A half-hour into his own rally, however, Trump had scarcely mentioned immigration, offering just a passing suggestion that those chanting “Build the Wall” switch to “Finish the Wall.”

Meanwhile, negotiators on Capitol Hill announced that lawmakers had reached an agreement in principle to fund the government ahead of a midnight Friday deadline to avoid another shutdown. The emerging agreement was announced by a group of lawmakers, including Republican Sen. Richard Shelby and Democratic Rep. Nita Lowey, after a closed-door meeting.

Three people familiar with Congress’ tentative border security deal have told The Associated Press that the accord would provide $1.375 billion to build 55 miles (90 kilometers) of new border barriers — well below the $5.7 billion that Trump demanded to build over 200 miles (320 kilometers) of wall along the Mexican boundary. The money will be for vertical steel slats called bollards, not a solid wall.

The talks had cratered over the weekend because of Democratic demands to limit immigrant detentions by federal authorities, but lawmakers apparently broke through that impasse Monday evening. Now they will need the support of Trump, who must sign the legislation.

Trump has insisted that large portions of the wall are already underway. But the work focuses almost entirely on replacing existing barriers. Work on the first extension — 14 miles (23 kilometers) in Texas’ Rio Grande Valley — starts this month.
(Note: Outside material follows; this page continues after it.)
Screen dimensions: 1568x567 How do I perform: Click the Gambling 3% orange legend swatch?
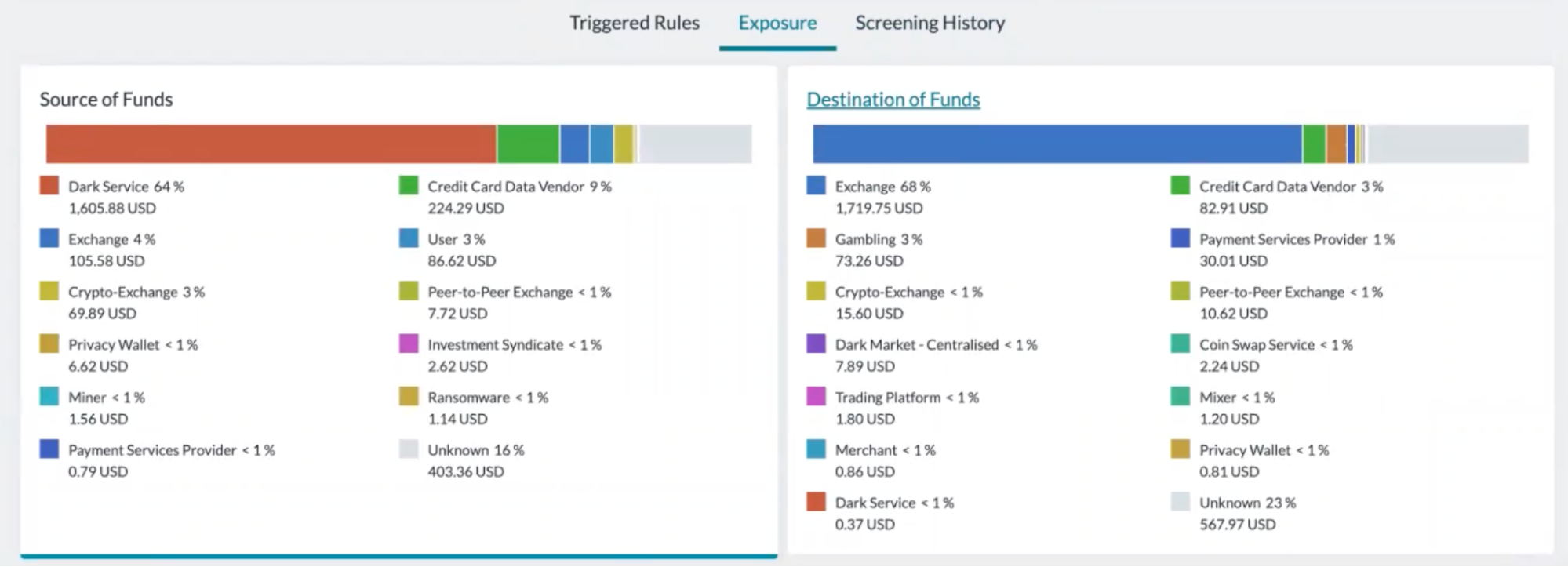(x=816, y=238)
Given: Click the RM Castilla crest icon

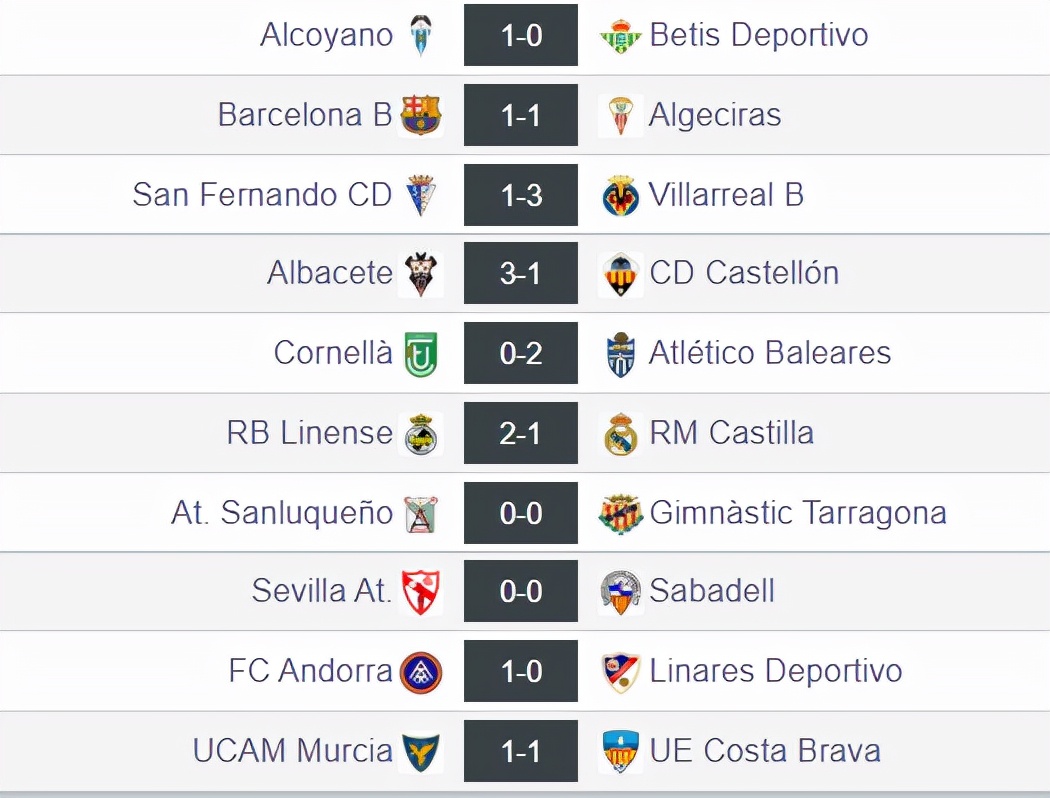Looking at the screenshot, I should [x=620, y=433].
The other 83 miles (134 kilometers) that his administration has awarded contracts for are replacement projects.

Trump has repeatedly pointed to El Paso to make his case that a border wall is necessary, claiming that barriers turned the city from one of the nation’s most dangerous to one of its safest. But that’s not true.
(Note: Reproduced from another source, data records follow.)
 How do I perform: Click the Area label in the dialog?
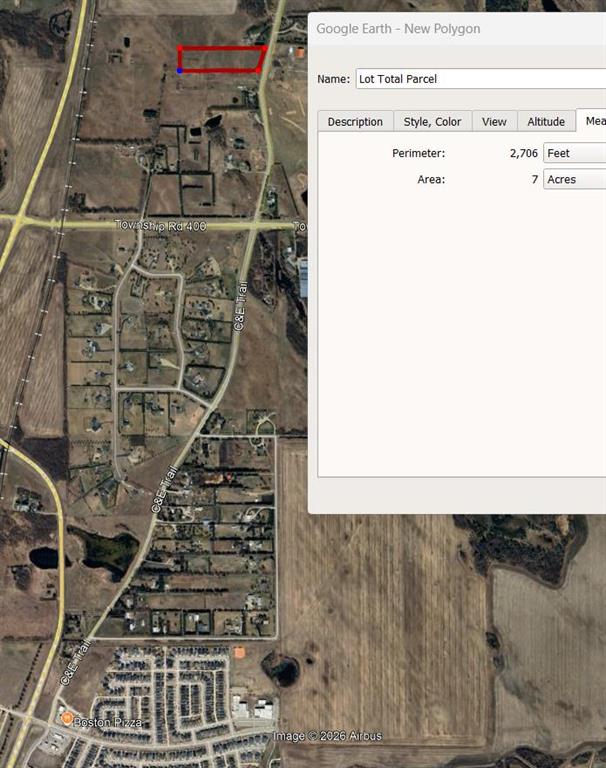(x=430, y=179)
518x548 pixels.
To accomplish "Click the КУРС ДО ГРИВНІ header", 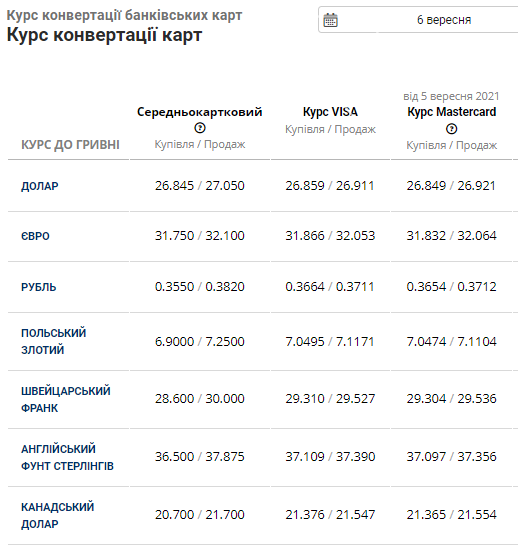I will pyautogui.click(x=70, y=145).
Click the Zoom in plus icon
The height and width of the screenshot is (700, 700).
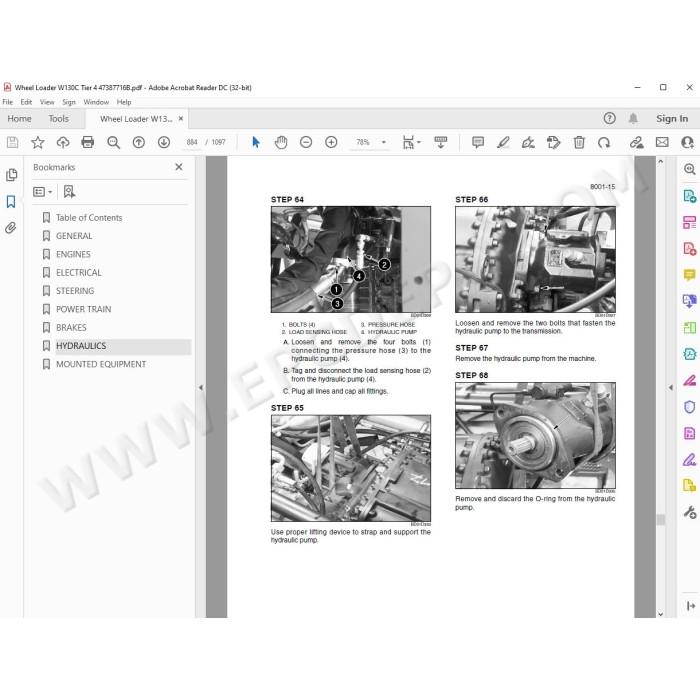point(331,142)
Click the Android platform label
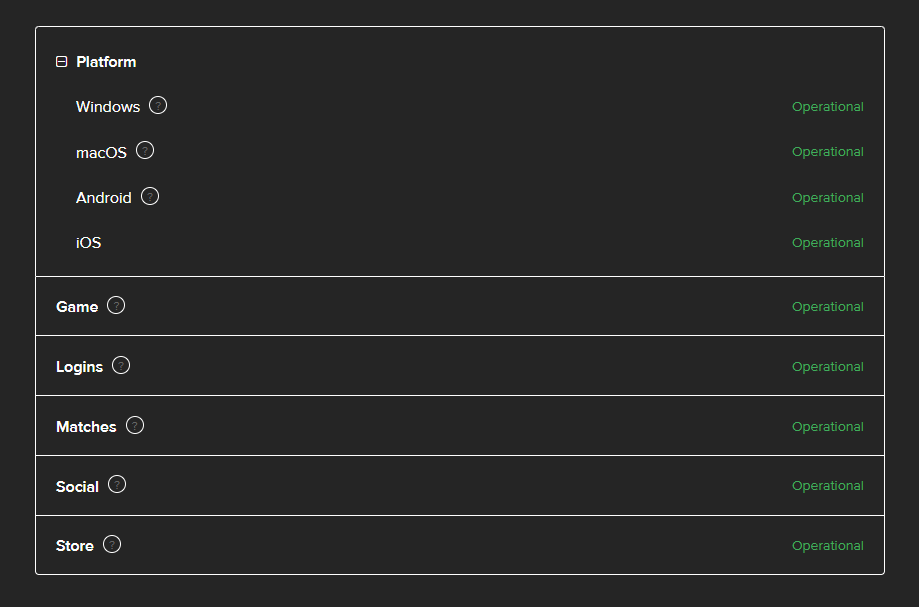Image resolution: width=919 pixels, height=607 pixels. [103, 198]
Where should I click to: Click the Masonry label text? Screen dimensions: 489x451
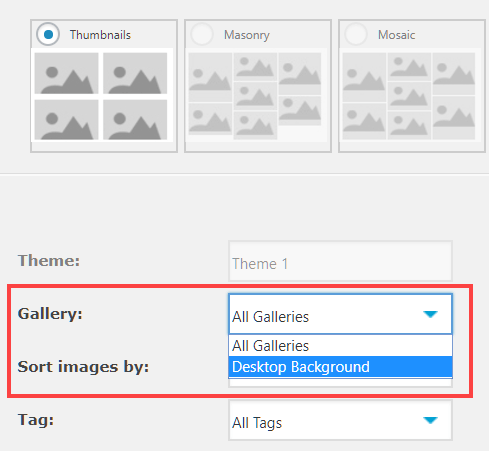coord(247,35)
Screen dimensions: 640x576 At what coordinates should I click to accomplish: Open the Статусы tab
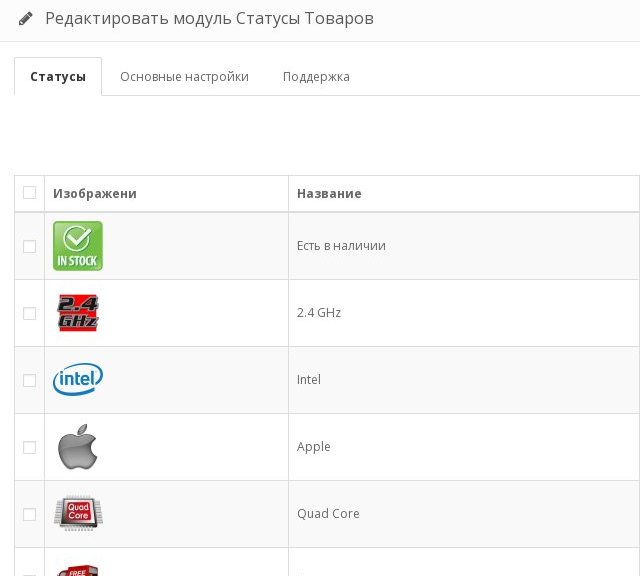[58, 76]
El Paso had a murder rate of less than half the national average in 2005, a year before the most recent expansion of its border fence. That’s despite being just across the border from Ciudad Juarez, Mexico, a city plagued by drug violence. The FBI’s Uniform Crime Report shows that El Paso’s annual number of reported violent crimes dropped from nearly 5,000 in 1995 to around 2,700 in 2016. But that corresponded with similar declines in violent crime nationwide and included periods when the city’s crime rates increased year over year, despite new fencing and walls.

The Trump campaign released a video showing El Paso residents saying the wall helped reduce crime. But many in the city have bristled at the prospect of becoming a border wall poster child.
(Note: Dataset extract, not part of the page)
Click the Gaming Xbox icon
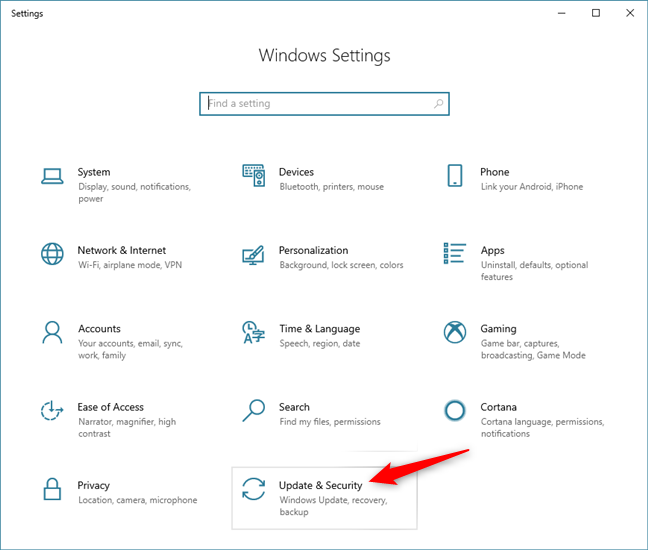The image size is (648, 550). (x=455, y=332)
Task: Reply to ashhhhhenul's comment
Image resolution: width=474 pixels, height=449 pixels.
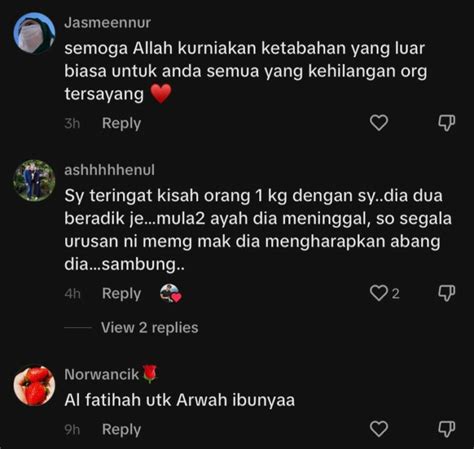Action: 121,294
That includes O’Rourke, a potential 2020 candidate, who came close to unseating Sen. Ted Cruz in 2018 and maintains an army of small-dollar donors and a large social media following. While few Democratic candidates have focused on immigration in their launches, O’Rourke has described Trump’s calls for the wall as the “cynical rhetoric of war, of invasions, of fear.”

The El Paso rally is Trump’s first since the November midterm elections and comes at a precarious moment for his presidency. Weakened by the longest government shutdown in American history, Trump is also contending with the ongoing investigation into Russian election meddling and a flurry of investigations by newly empowered majority Democrats in the House.

Trump advisers have long insisted that, fulfilled or not, the wall is a winning issue for the president, who has already sought to rewrite the “Build the Wall” chants that were a staple of his 2016 campaign to “Finish the Wall.”

An AP-NORC poll conducted during last month’s shutdown found that more Americans oppose a wall than support it. But nearly 8 in 10 Republicans are in favor, with only about 1 in 10 opposed.

Democrats, meanwhile, are adamant that Trump’s insistence on a wall helps them and point to their 2018 midterm election gains in the House as proof that voters want to block Trump’s agenda.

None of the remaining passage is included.